Jobs:
[A] In the blog excerpt below, how many minutes did the writer spend on the elliptical machine at the gym?
[B] Under the heading "Turning a corner" in the blog excerpt below, what activities does the writer list as having done at home that day?

-- Start Passage given --

The husband wants to know if I am going to join. I think I want to go to some more classes. I hate to pay and not go. If he goes, I probably will also go. I have to say that it is easier to stop on the way home and go to a class on a late night or a rainy day then it is to go home and walk. Once I'm home I often want to eat dinner and relax.

I think I made my decision. I think I will join.

I have also decided to make a doctor's appointment as I have been steadily gaining weight, in spite of my weight loss efforts and exercise.

Self Control? What is that?

I cannot stop eating candy. It tastes good. Anyway, but I digress.

I had an adventure at the gym. I went for my 'free' week at the Boston Sports Club. Unfortunately, I got there too late for the 'circuit'. One thing I will say is that it is very nice and clean! Everyone was very nice.

Going to the gym was surreal. In my twenties I went to the gym a lot! I loved the classes and the fact that when you are at the gym, it is all about you! It's relaxing and a good time to get your head straight.

I did the elliptical machine for 40 minutes (while watching tv), which is not very mindful, but a good distraction. I have to say that I enjoy watching tv while exercising . I forgot how much I like cardio and how I like to sweat!

Then I did some weights. I'm sore today, but feeling good.

I think I'm going to go again today and try the yoga class or pilates (depending on when I get out of work). I also forgot my sneakers so it's yoga, pilates or go home and walk.

Sunday, May 18, 2008

Turning a corner

Not literally. I haven't really even left the house today. Doing work, reading blogs, doing laundry and exercising.

I feel like I turned a corner because I wanted some good cardio. I wanted to exercise. I did two programs on On Demand, totally about 40-45 minutes. They were both dancing. I got my heart rate up and felt good.

I looked for some good strength training ones, but couldn't find any that I really wanted to do, and so I stretched out and did some abs. Now I'm eating an apple

Saturday and El Sarape

Last night the husband and I went with his parents to our favorite restaurant, El Sarape, in Weymouth Landing (but the restaurant is actually in Braintree). It is not a healthy eating sort of place. It is however, delicious!

-- End Passage given --
-- Start Data rows --

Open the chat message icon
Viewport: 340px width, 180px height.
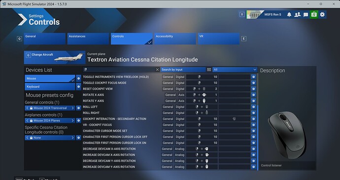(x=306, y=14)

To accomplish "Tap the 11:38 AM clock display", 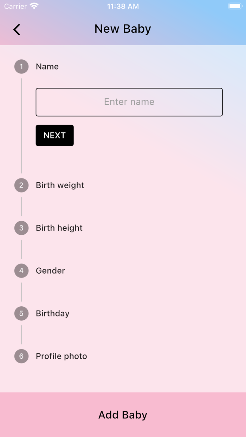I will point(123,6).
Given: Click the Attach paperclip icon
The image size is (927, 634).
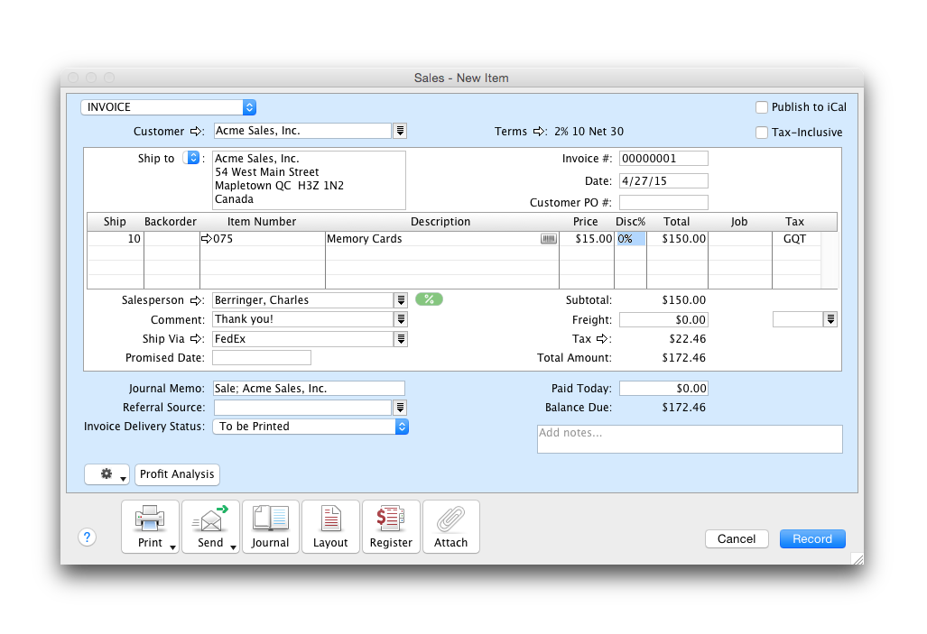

-- End Data rows --

Response list:
[A] 40 minutes

[B] Doing work, reading blogs, doing laundry, exercising